No tiene empacho en reconocer la autora que “es un discurso envenenado” este que está creando, en el que existe un hilo conductor ético y una defensa a ultranza del sentido de lo humano, con una evidente pretensión de raíz solidaria en la que no puede faltar la invectiva afligida a esa connivencia de la iglesia y su discurso con el poder, para convertirse ellos mismos en otro poder. Entonces su discurso es descarnado: “Ocupado como estás/ en enriquecer banqueros/ proteger corruptos/ ensoberbecer gobernantes/ embellecer modelos magníficas/ creo que la ética te importa un comino/ lo tuyo es la política/ el dinero/ la estética rococó”.  Esta incontinencia verbal hacia un creador en minúscula está pareja a una necesidad de poner de manifiesto los grandes problemas actuales y sobre todo la sensación personal de agonía sea o no en sentido unamuniano del término.
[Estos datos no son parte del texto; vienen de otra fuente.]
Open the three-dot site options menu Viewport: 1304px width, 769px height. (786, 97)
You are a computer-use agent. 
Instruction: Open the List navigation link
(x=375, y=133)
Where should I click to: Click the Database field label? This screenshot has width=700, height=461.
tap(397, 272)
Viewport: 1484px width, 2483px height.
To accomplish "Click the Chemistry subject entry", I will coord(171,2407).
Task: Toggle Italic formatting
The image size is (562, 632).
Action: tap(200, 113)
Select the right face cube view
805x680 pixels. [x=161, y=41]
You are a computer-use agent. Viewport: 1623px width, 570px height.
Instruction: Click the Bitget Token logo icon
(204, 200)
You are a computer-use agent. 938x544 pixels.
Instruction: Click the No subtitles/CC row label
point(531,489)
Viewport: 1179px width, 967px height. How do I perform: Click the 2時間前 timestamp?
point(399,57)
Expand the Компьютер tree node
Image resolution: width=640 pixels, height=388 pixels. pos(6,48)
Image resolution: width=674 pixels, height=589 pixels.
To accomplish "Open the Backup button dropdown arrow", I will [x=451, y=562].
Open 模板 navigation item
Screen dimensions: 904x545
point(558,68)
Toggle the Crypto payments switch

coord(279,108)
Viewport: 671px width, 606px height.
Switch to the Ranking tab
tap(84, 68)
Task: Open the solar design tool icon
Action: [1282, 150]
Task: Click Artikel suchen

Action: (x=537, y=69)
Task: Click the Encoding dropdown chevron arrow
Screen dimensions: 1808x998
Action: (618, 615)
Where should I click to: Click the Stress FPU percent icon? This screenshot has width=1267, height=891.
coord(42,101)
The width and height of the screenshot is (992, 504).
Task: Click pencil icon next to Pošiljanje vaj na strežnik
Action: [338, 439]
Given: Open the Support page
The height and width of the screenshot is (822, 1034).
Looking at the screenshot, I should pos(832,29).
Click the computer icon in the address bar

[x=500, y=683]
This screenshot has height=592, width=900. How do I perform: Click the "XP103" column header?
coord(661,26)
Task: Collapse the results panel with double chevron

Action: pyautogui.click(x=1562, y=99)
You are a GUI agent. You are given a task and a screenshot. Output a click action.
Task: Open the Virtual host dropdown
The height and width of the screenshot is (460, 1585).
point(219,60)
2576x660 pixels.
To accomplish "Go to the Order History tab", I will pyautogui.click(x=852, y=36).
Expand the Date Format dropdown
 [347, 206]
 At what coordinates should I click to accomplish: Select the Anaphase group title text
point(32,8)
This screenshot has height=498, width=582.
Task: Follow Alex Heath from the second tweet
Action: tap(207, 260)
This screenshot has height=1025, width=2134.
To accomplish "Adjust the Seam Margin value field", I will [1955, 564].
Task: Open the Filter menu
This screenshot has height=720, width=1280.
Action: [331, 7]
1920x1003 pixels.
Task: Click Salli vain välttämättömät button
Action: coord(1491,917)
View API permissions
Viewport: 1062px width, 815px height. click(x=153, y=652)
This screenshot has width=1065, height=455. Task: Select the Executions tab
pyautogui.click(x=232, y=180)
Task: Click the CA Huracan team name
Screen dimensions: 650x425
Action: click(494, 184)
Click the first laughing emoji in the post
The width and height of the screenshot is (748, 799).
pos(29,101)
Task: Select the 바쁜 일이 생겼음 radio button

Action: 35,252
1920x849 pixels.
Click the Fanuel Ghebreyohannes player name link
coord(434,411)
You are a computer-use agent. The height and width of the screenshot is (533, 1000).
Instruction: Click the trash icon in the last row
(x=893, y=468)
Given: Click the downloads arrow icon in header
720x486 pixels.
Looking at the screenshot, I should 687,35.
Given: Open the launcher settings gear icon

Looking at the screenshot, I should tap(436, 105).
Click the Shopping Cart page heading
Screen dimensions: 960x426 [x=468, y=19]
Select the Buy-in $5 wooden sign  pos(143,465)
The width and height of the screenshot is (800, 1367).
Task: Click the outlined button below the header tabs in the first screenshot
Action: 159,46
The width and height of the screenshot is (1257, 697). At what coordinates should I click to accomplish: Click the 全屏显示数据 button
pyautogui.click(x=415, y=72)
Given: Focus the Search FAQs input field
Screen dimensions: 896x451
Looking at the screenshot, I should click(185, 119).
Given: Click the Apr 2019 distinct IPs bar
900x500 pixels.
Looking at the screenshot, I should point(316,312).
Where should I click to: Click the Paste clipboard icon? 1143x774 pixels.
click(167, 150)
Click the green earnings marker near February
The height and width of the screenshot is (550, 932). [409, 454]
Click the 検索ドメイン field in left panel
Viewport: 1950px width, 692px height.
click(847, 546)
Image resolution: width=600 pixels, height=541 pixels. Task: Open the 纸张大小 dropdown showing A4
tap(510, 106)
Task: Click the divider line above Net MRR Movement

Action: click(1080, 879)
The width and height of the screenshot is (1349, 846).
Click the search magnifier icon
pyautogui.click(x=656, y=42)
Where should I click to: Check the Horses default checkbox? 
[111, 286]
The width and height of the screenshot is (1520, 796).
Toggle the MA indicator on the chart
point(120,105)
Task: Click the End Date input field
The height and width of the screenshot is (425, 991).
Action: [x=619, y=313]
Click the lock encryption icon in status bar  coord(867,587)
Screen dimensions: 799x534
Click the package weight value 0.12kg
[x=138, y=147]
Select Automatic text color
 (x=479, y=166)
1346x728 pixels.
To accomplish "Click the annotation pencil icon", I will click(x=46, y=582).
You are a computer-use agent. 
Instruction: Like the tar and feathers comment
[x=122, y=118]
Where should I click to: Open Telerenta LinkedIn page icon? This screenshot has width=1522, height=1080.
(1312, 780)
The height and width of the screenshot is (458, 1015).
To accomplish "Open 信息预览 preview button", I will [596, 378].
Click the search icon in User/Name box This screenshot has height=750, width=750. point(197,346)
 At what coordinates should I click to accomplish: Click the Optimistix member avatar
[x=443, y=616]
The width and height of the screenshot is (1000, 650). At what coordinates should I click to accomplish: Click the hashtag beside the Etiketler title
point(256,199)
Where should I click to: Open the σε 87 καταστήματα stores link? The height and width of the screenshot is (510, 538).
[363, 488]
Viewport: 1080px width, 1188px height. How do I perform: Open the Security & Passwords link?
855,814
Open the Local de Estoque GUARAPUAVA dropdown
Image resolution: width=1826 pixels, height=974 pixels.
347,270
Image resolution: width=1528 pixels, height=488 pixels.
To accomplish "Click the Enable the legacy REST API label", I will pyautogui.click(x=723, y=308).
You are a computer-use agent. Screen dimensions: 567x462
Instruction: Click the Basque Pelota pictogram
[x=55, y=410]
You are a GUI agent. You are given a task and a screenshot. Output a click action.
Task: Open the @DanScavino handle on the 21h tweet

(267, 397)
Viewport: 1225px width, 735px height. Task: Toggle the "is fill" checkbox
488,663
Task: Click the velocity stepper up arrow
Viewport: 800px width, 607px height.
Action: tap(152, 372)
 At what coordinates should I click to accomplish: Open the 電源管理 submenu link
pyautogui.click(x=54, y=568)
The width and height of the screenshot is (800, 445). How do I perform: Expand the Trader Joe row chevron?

Son poemas en último extremo que la propia autora define como “tristes/ comprometidos/ absurdos/ paródicos/ prosaicos/ idiotas” pero, añadiría yo, profundamente racionales, conscientes y directos al corazón que surge hecho jirones, como dice en el poema LXXIX. Una poesía turbadora que lucha, que zahiere con rotundidad en la hipocresía social y trata de desmitificar, de reconvenir y mirar hacia el lado oculto de la historia para, haciendo resaltar todo el conato de podredumbre, revelar sus causas y aspirar a otro mundo, a otra sociedad, a otro dios que sigue, no obstante, anhelando, en una catarsis necesaria.